History of Computer Crime

According to Donna Batten, "computer crime is the use of a computer to take or alter data or to gain unlawful use of computers or services" ("Computer Crime"). With the increasing prevalence of the computer and other technological devices, the amount of computer crimes has skyrocketed.

Prior to 2000

The very first legislation on a federal level regarding computer crime was the Counterfeit Access Device and Computer Fraud and Abuse Act in 1984. This Act made obtaining financial or credit information through a computer a misdemeanor. Before this Act was put in place, there was not much that could be done for computer fraud. Not only did this Act help fight against computer fraud, but it also acted against the use of computers as a means of inflicting damage on other computing systems. Note that this was a Federal Act, and about half of the states passed similar statutes for greater enforcement.
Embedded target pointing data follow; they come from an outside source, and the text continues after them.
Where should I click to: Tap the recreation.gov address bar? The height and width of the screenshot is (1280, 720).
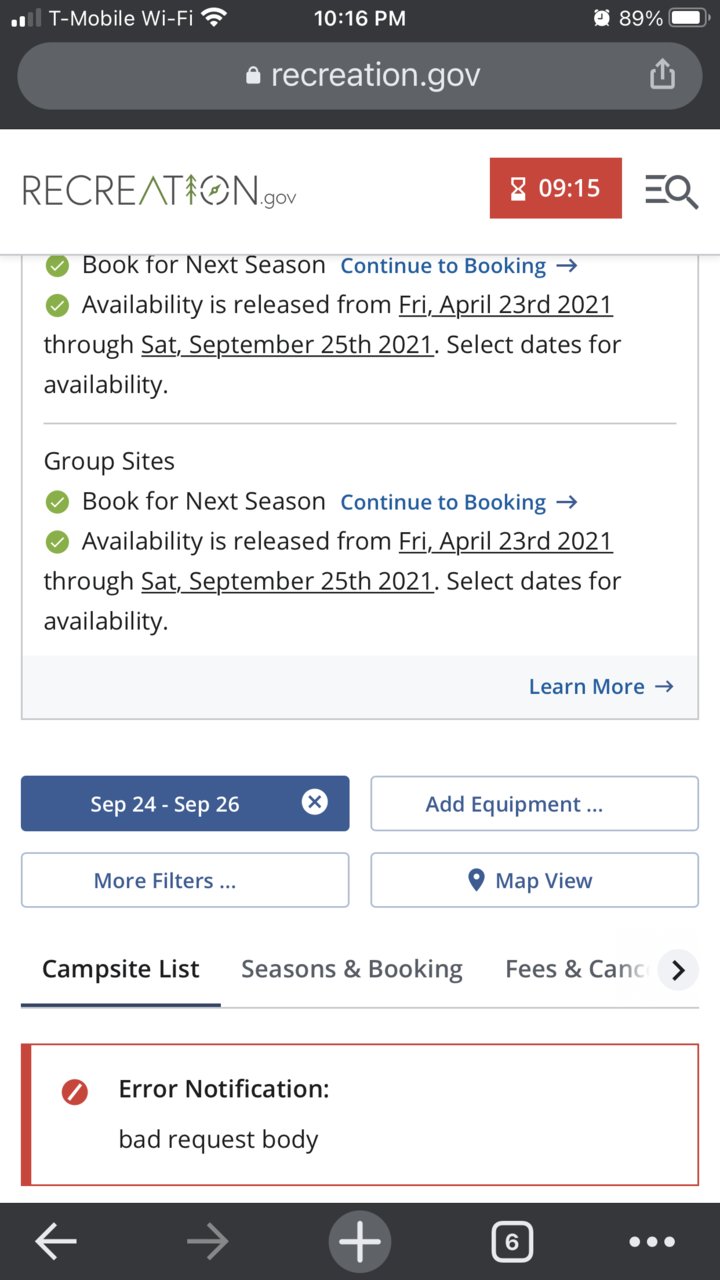point(360,75)

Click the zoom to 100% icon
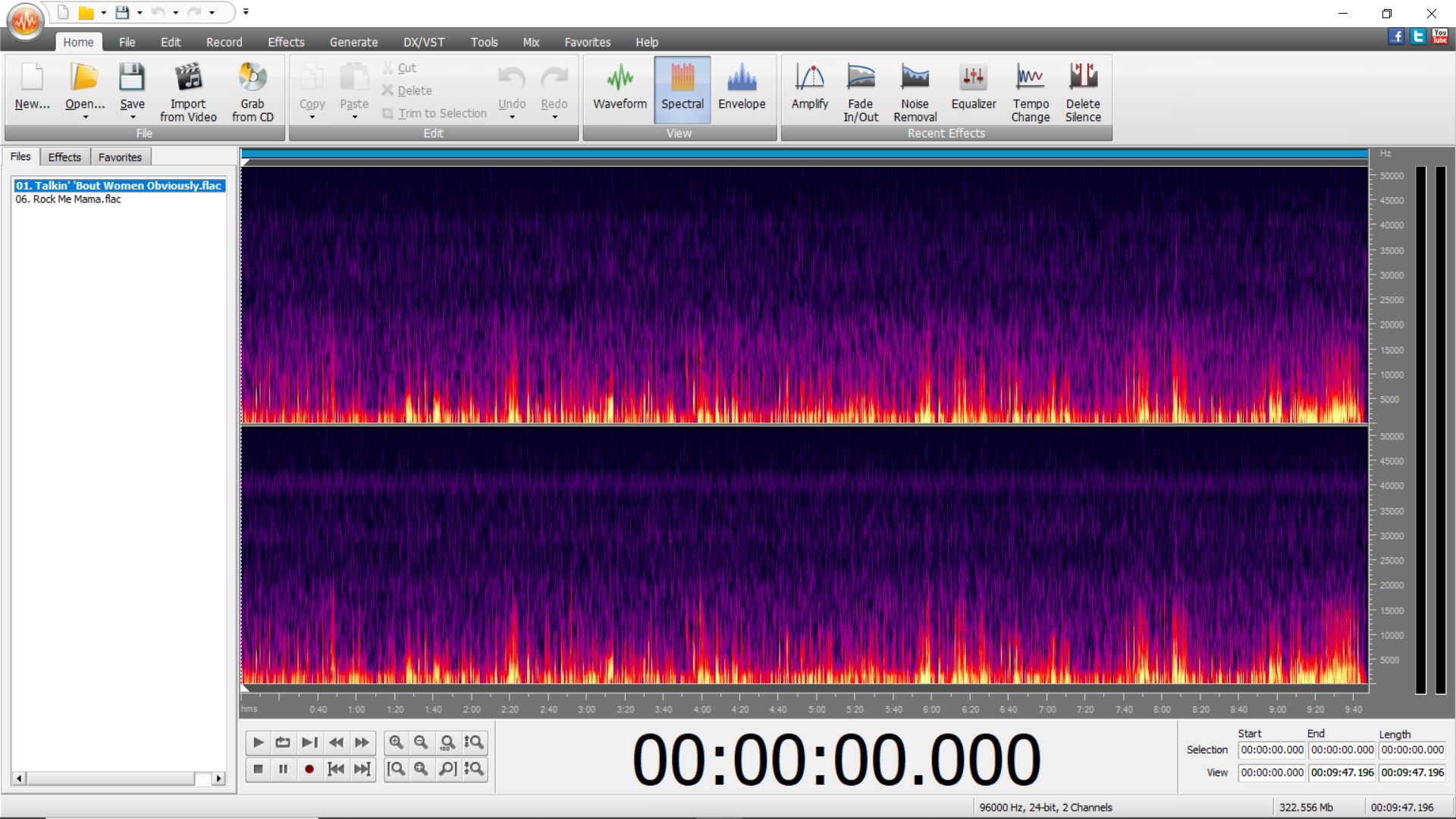click(x=447, y=742)
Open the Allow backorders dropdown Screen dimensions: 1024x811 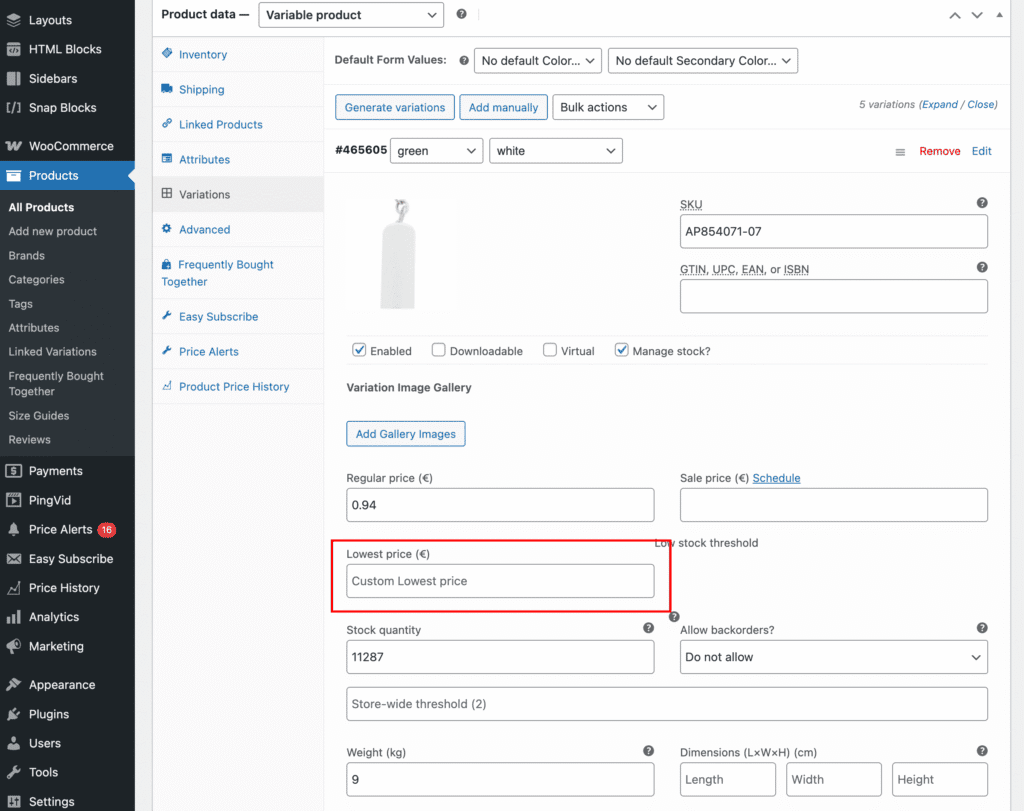[833, 657]
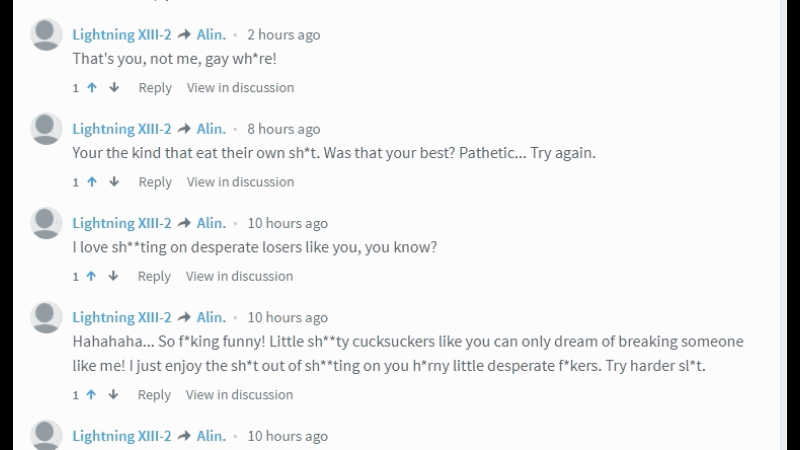Upvote the 'desperate losers' comment
Screen dimensions: 800x450
pos(92,276)
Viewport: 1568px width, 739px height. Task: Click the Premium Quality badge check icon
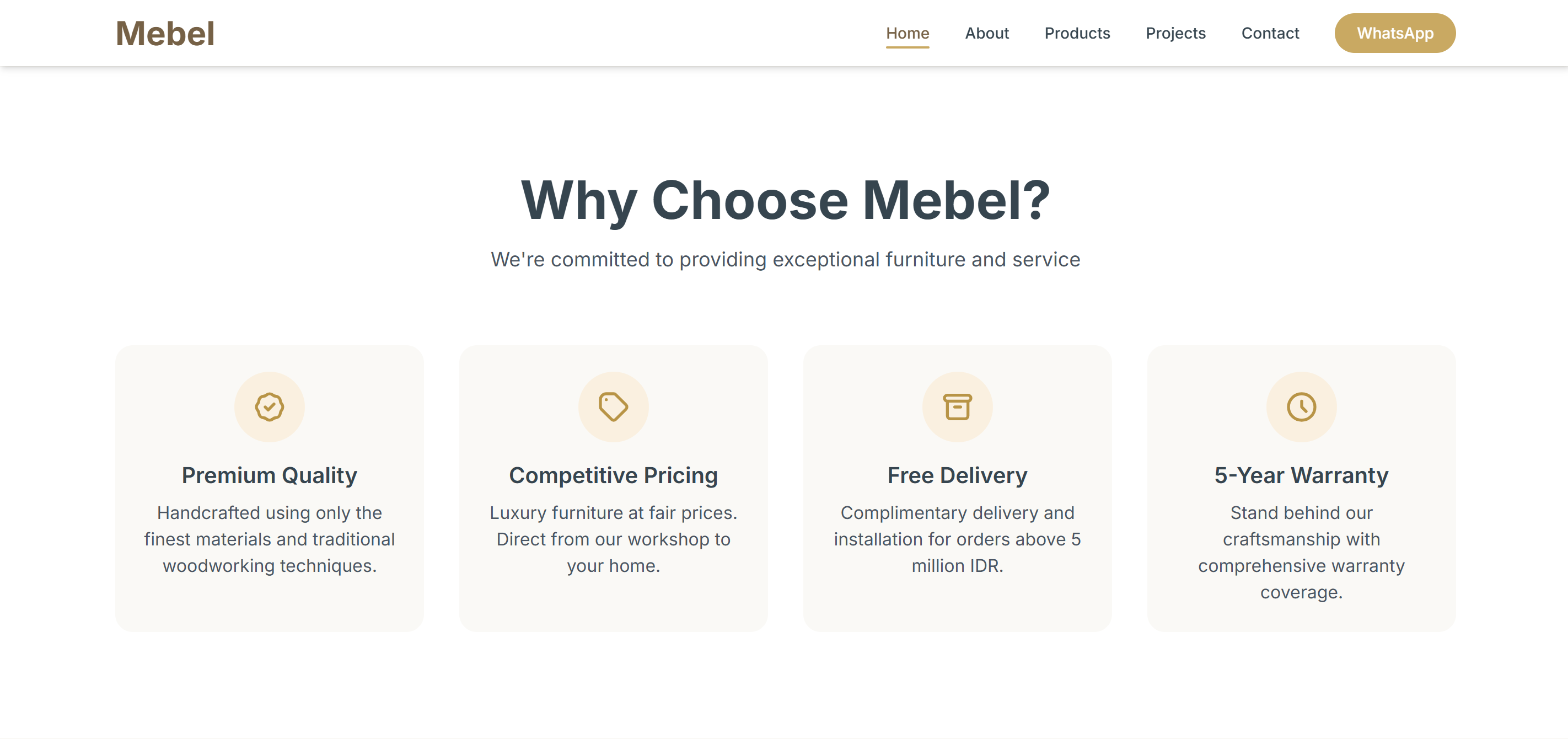coord(269,406)
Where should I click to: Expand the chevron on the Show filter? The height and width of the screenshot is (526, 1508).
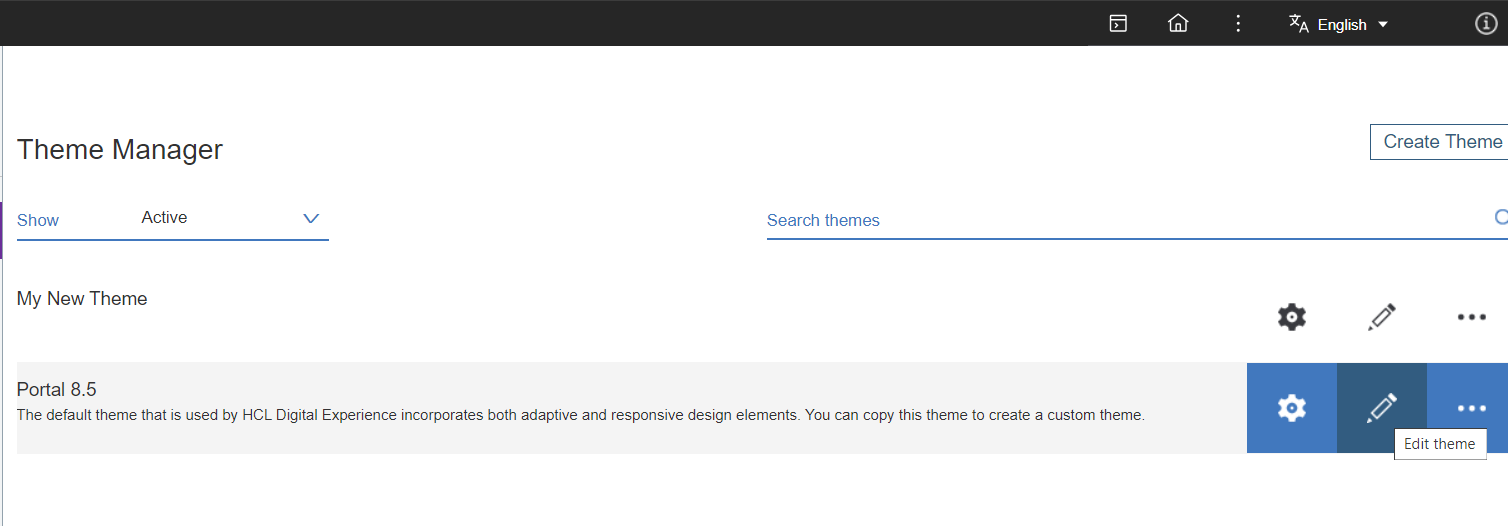click(311, 218)
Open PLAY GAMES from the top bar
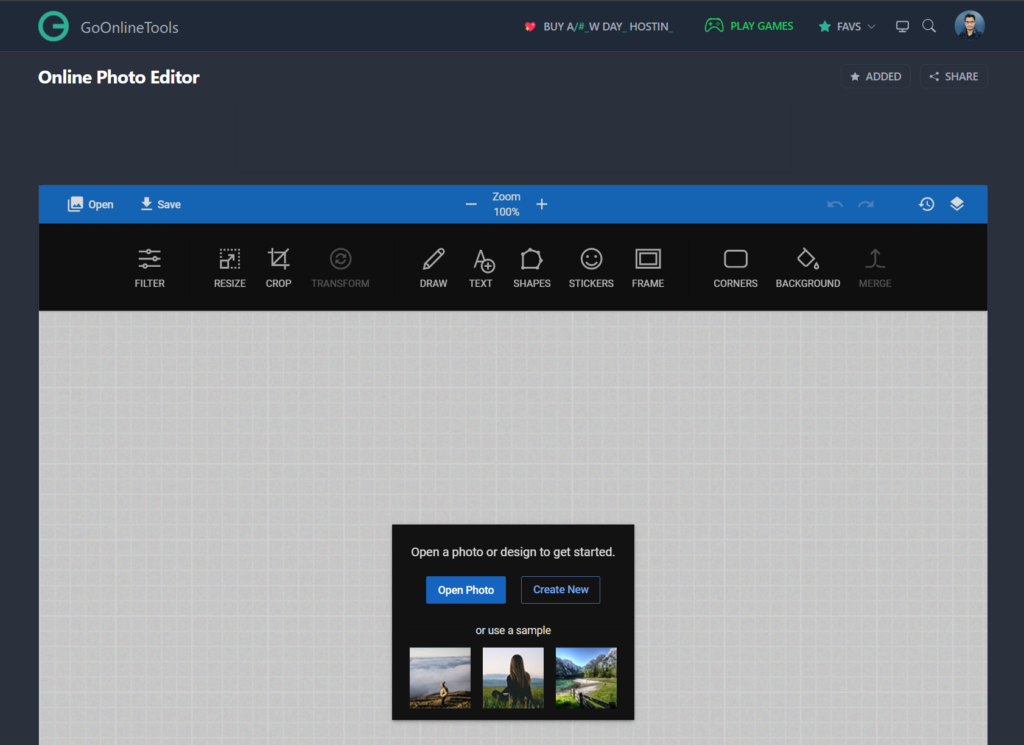 [749, 25]
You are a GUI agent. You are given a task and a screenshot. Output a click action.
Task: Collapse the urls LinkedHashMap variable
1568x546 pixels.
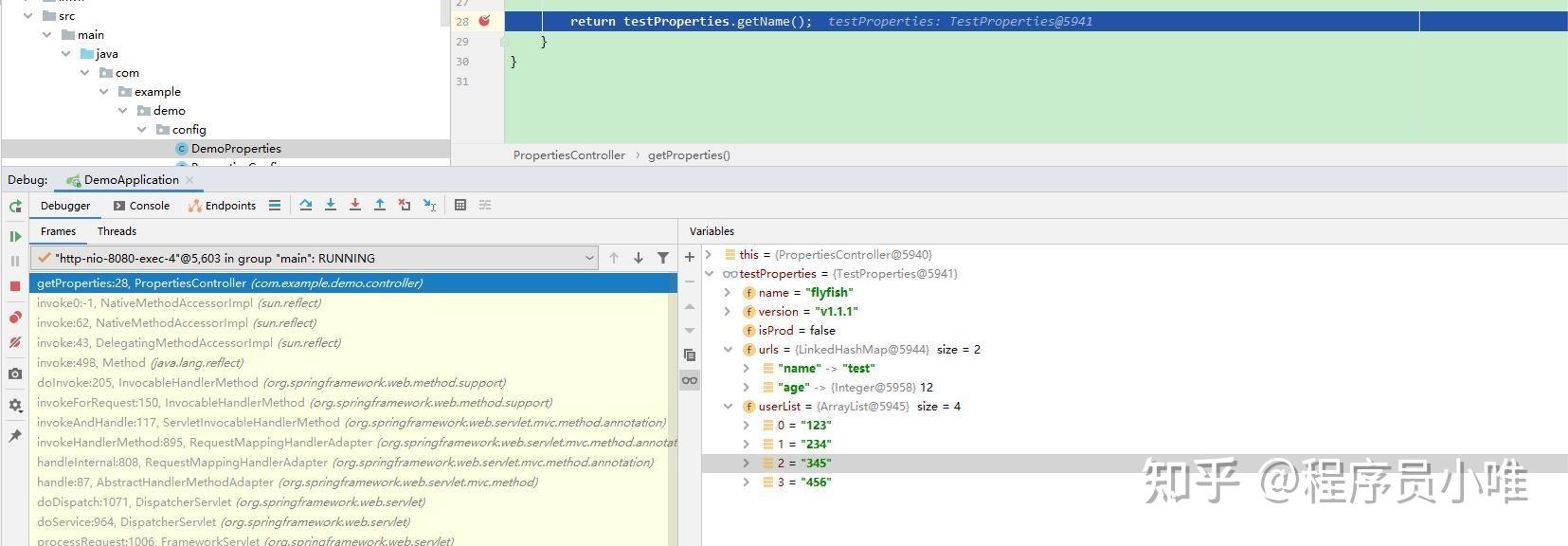(x=728, y=350)
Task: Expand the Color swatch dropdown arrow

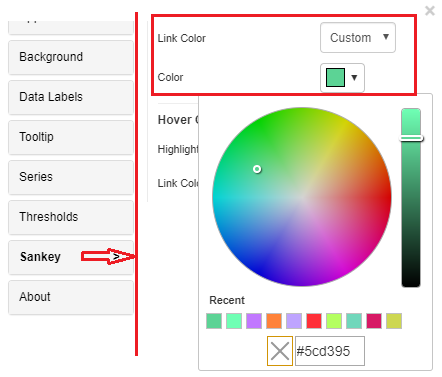Action: tap(354, 78)
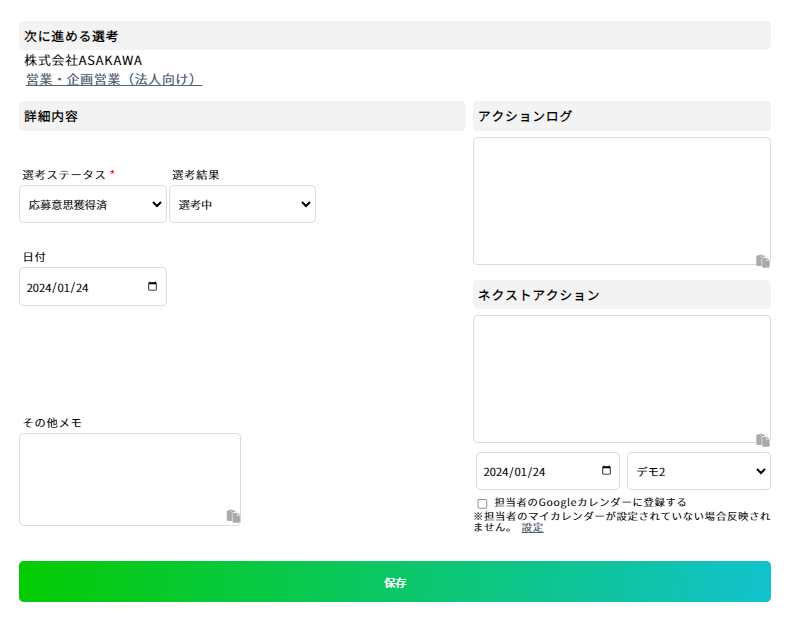This screenshot has width=794, height=625.
Task: Open calendar picker in next action date
Action: [x=606, y=471]
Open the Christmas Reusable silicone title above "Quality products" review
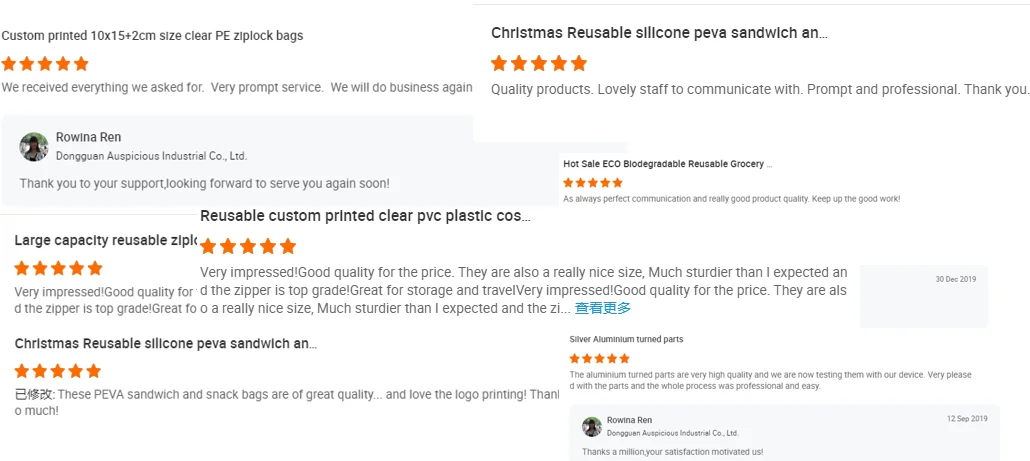Viewport: 1030px width, 461px height. [x=658, y=33]
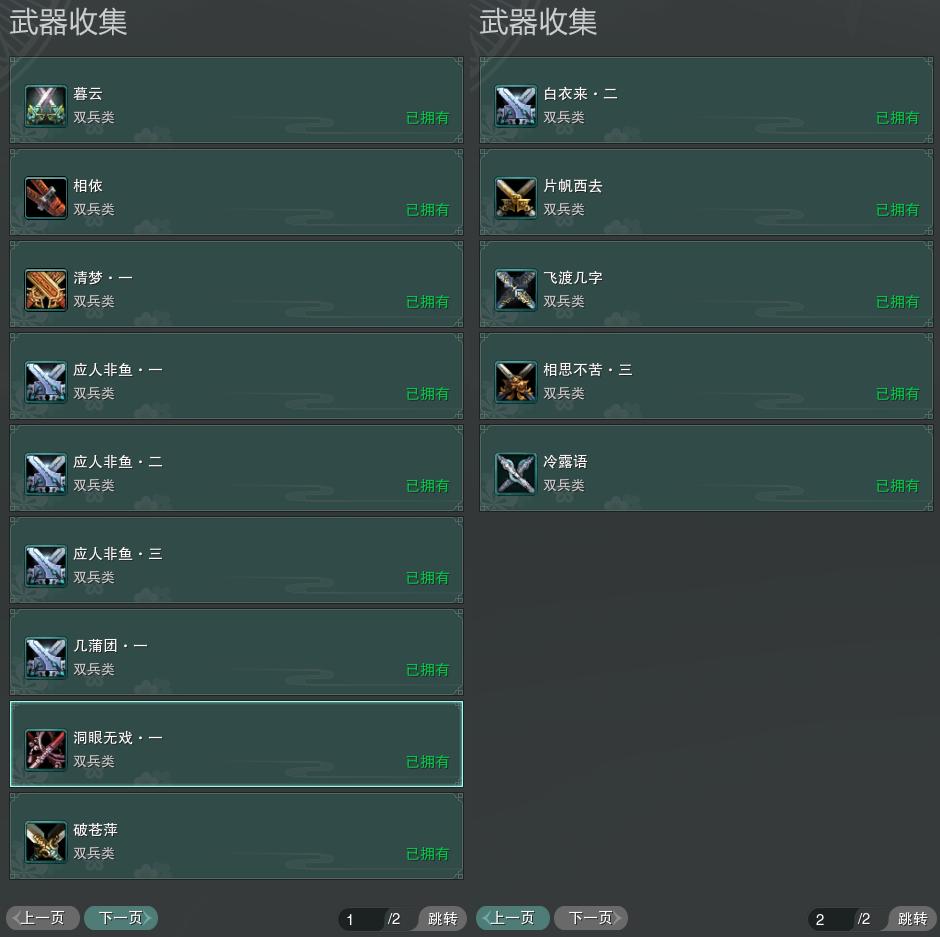
Task: Select the 片帆西去 golden weapon icon
Action: 516,198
It was around this time in 1984 that there was an organized effort to try to define what exactly constitutes "computer crime" ("Computer Crime").

Despite the new laws, in 1987, a report by Ernst and Whinney found that approximately $3-5 billion is lost each year due to computer crime ("Computer Crime"). The increased money loss can be attributed to the growing accessibility of the Internet, for Internet service providers were starting to develop large customer bases.

A few years later, the Computer Emergency and Response Team at Carnegie-Mellon university found that between 1991 and 1994, the percent of intrusions in the United States increased by a whopping 498%. They also found that the number of individual homes and office locations affected by computer crime went up 702% ("Computer Crime").

To help combat the exploding amount of computer crimes, a new team was formed under the FBI--the National Computer Crime Squad. This team worked exclusively on cases involving computer crime, and between 1991 and 1997, it investigated over two hundred individual cases ("Computer Crime").

Early 2000s

One of the most prominent events in the history of computer crime was the terrorist attack of September 11, 2001. Though this attack was not directly related to computer crime, it led to the creation of the Uniting and Strengthening America by Providing Appropriate Tools Required to Intercept and Obstruct Terrorism Act--the USA PATRIOT Act ("Computer Crime"). This Act gave government agencies an increased ability to crack down on computer crime in the name of intercepting and obstructing terrorism.

In 2002, a survey by the Computer Security Institute found that over 90% of large corporations, including government agencies, reported having security breaches. This data alone demonstrates just how commonplace and effective computer crimes were becoming. The survey also found that in 2002 alone, there was a loss of $455 million attributed to computer crime ("Computer Crime").

2012 and Beyond

By 2012, a large computer security company, Symantec, found that computer crime was costing companies $114 billion per year, a significant increase from that of $455 million from ten years prior. In addition, $274 billion was wasted in lost time due to interferences caused by computer crime (Smith).

With the astonishing amount of money going down the drain, a Bloomberg Government study was performed to figure out how much money would be needed to prevent the cyber security attacks. The study found that big organizations would have to increase the money allotted for computer security from $5.3 billion to $46.6 billion per year. Even then, only 95% of the attacks would be prevented, leaving 5% of attacks entirely unavoidable (Smith). Because of the daunting amount of money required, many companies simply turn a blind eye on investing more in security.

As Joe Lieberman from ID-Conn. has said, "Government has to be able to say, 'You're not doing enough.'" (Smith) Unfortunately, because the majority of networks are owned by private businesses, the government has little control over the implementation of cyber security practices.

To help illustrate the growing problem, Figure 5 shows the spread of how compliant industries currently are in the security of web applications. Notice that Aerospace and Defense, perhaps the most important industry to national security, has the lowest compliance rate as of 2012.


Luckily, a new act, known as the Cybersecurity Act of 2012, has been proposed. This Act would allow the Homeland Security Department to work with organizations to develop security standards. Some companies, however, are demanding that Congress give out rewards and incentives in exchange for increasing security. Other companies do not want any government departments obtaining authority over them (Smith).

Another Act has been proposed, the Secure IT Act, which is very similar to the Cybersecurity Act of 2012. This Act varies in that it does not give Homeland Security any extra authority over the security practices of companies. Instead, the companies would be able to spend money the way they want to for the security practices that work best for them (Smith).